Quanta filipeta de agendamento de consulta e exame!
Quanto Exame de pezinho!
Quanta devolutiva de Pedido Administrativo de Medicamento!
Quanta Requisição de Passagem de Ônibus!
Quanto protocolo de documento!
Quanta anotação no Livro de Protocolo!
Imagina só o tanto de papel que passou pela mão da Roseli nesse tempo todo!
E como na Saúde cada papel que chega é mais, bem mais, mas muito mais mesmo que um mero documento - porque na Saúde cada papel que chega é uma vida, de gente sofrida, que precisa de socorro, de atenção, de afeto, de empatia, de dignidade, de humanidade - imagina só o tanto de vida que passou pela mão da Roseli nesse tempo todo...

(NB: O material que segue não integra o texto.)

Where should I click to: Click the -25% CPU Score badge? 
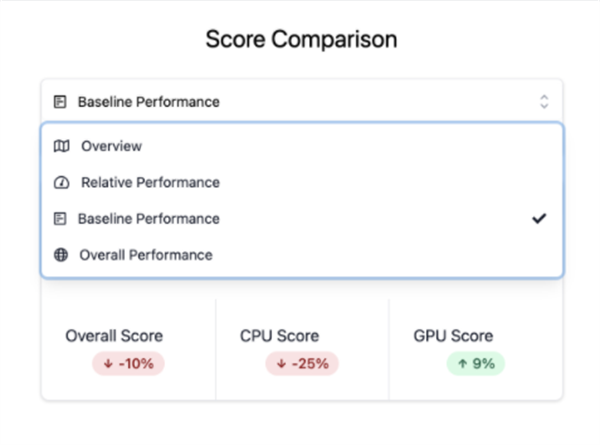tap(302, 363)
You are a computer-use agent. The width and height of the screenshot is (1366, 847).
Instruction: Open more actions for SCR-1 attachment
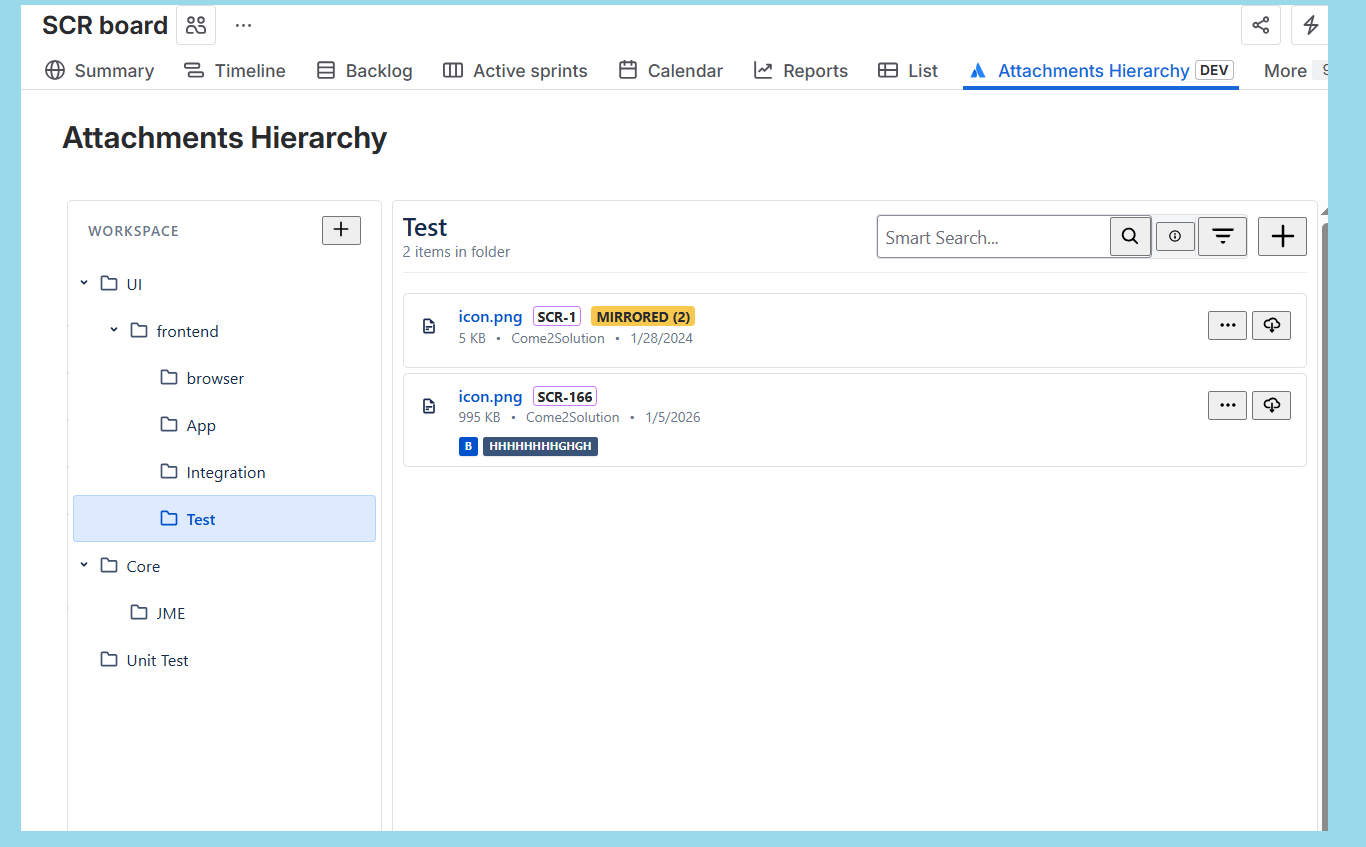[x=1227, y=325]
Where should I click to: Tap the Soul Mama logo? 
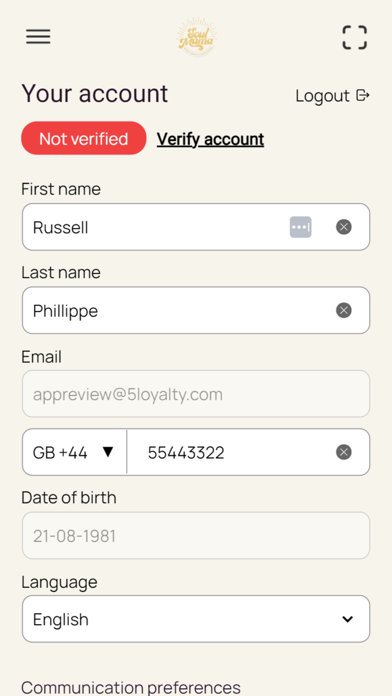pyautogui.click(x=197, y=37)
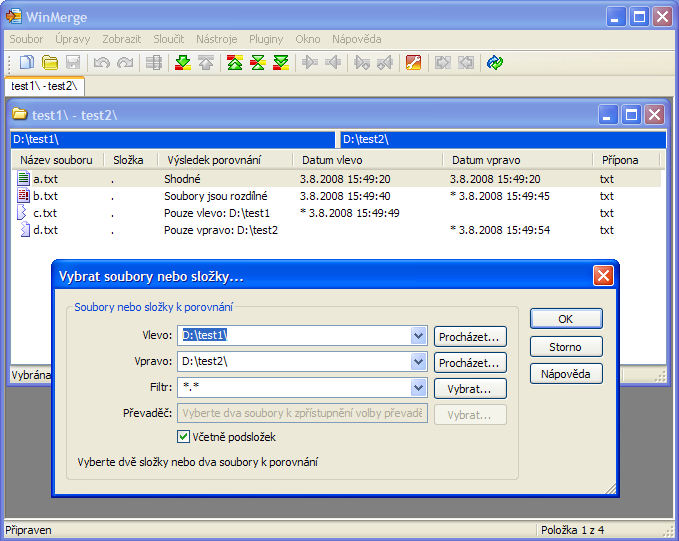The height and width of the screenshot is (541, 679).
Task: Open the options wrench icon
Action: click(x=413, y=63)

Até que chegou o dia em que a Roseli cumpriu plenamente a missão de ser a primeira mão estendida pra receber os papéis, os documentos, as vidas de tanta gente sofrida...

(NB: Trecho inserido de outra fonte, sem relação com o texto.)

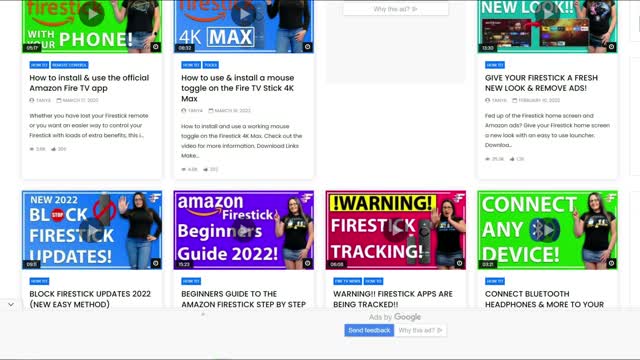Open the Fire TV News category tag

tap(347, 281)
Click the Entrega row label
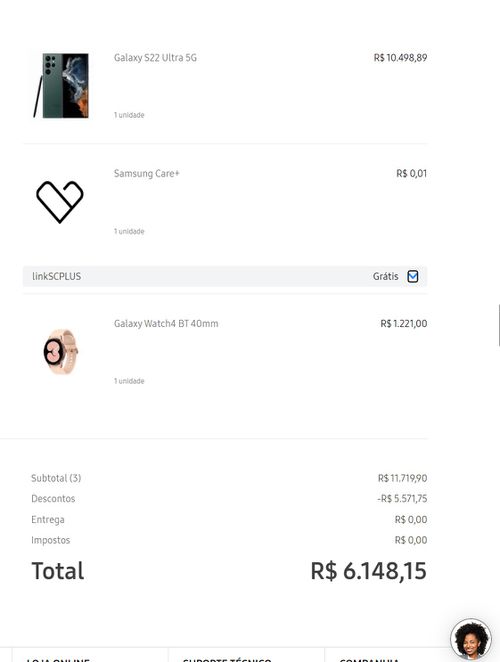Screen dimensions: 500x662 (x=48, y=519)
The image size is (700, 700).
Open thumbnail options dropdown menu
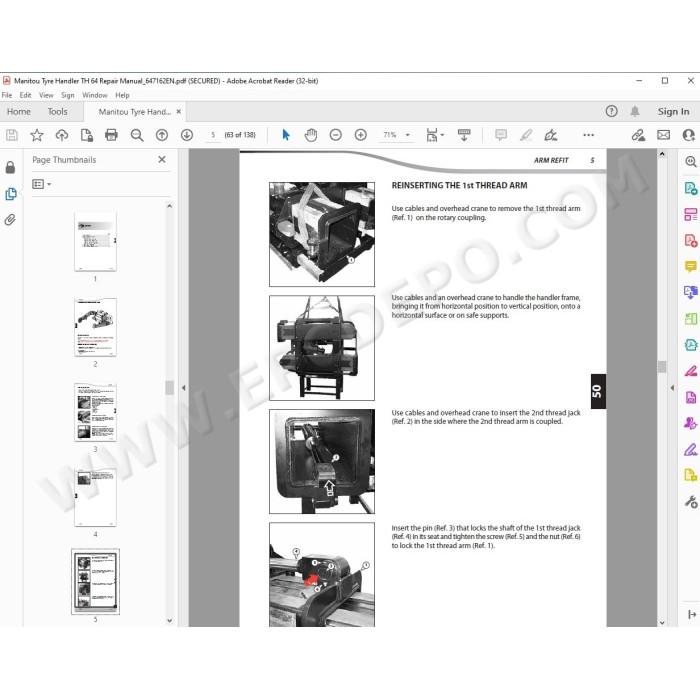pos(42,184)
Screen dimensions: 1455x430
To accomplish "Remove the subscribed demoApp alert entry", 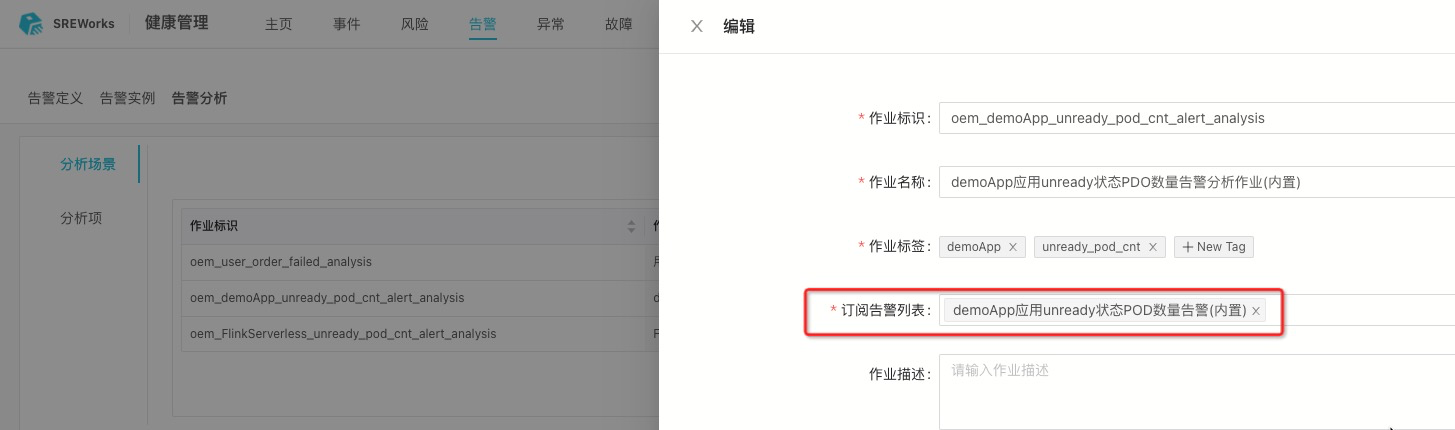I will point(1256,311).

Até que chegou o dia em que a Roseli recebeu a cartinha do INSS, comunicando a concessão da Aposentadoria...
Muito, mas muito, mas bem mais que muito merecida!
E olha que ela falava que esse dia tava bem longe de chegar, que a gente ainda ia ter que aguentar ela por um bom tempo e tals...

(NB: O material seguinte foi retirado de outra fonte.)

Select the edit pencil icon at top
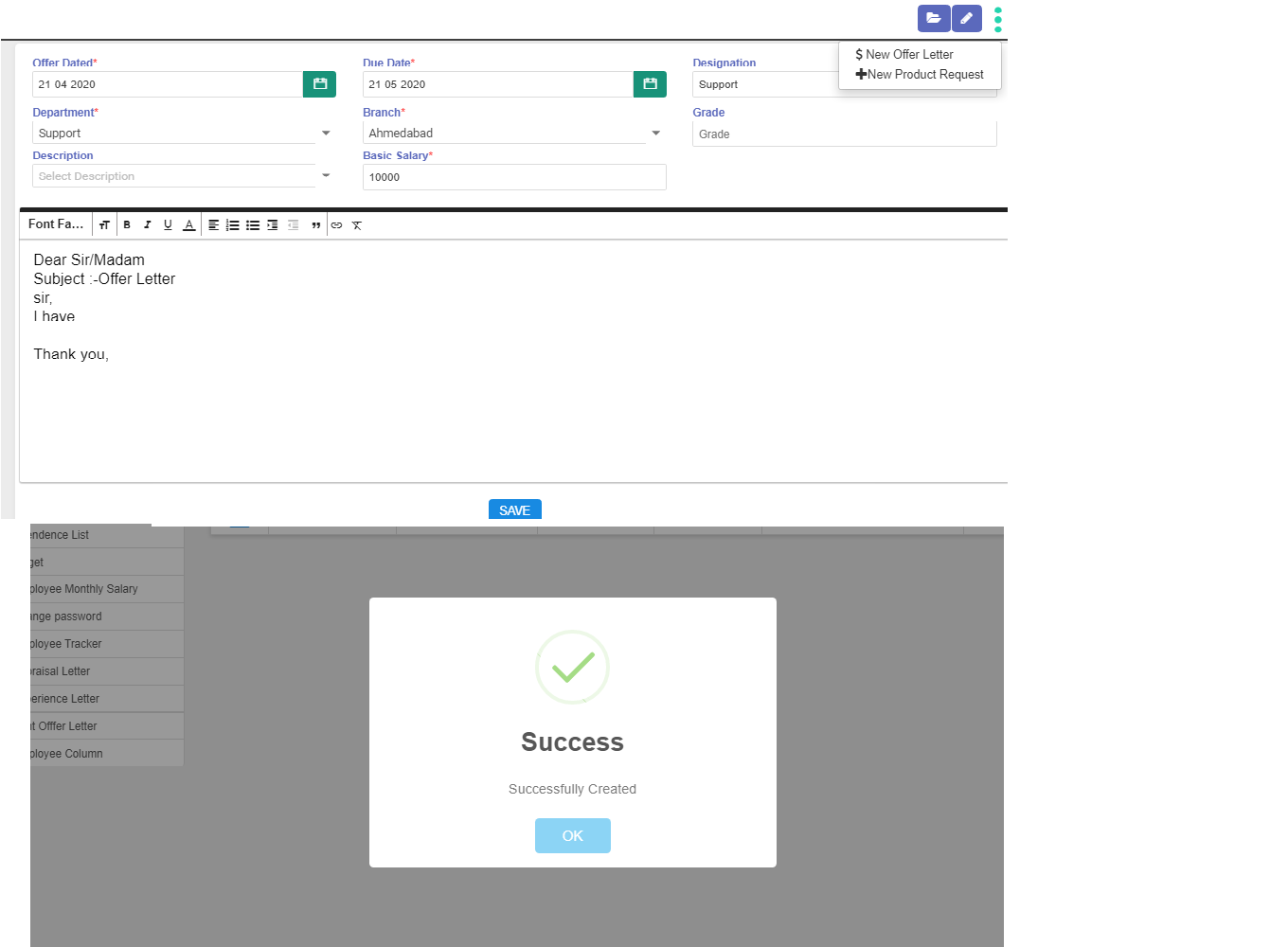The height and width of the screenshot is (947, 1288). coord(967,18)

Mas, numa piscada de olho...
E aí chegou o dia em que o Ricardo registrou o ponto no relógio, olhou pra dentro do Protocolo do DRS XI e não viu a Roseli lá!
- Roseli, cê não tá mais aí...
Pois é!
Dia desses a Roseli apareceu lá no DRS pra dar um abraço e contar sobre o começo desse novo ciclo da vida dela...
Tá dormindo sem ter hora pra acordar, tá viajando pra visitar as irmãs sem ter data pra voltar, tá abraçando a filha sem ter que largar, tá desfrutando do puro creme da liberdade sem ter previsão pra acabar!
- É isso aí, Roseli!
Ah, a foto ali em cima é do primeiro processo protocolizado pela Roseli a pedido do Ricardo e representa a relevância do trabalho de quem é, literalmente, a porta de entrada que - pra mais, mas muito mais, mas bem mais além da figura aparentemente franzina - cresce em todas as dimensões pra simbolizar um portal de esperança pra quem busca o socorro, a atenção, o afeto, a empatia, a dignidade, a humanidade que todo ser humano merece receber no momento em que tem seu bem mais valioso em risco: a sua saúde!
- Receba aquele abraço aí, Roseli!
A Roseli cumpriu seu papel como funcionária e não tem coisa mais maravilhosa do que é assinar o papel de aposentadoria. De virar as costas e ficar um bom tempo sem lembrar do local de trabalho. Ainda mais no Estado onde não valoriza o funcionário, paga-se muito pouco e explora. Promete aumento e não paga.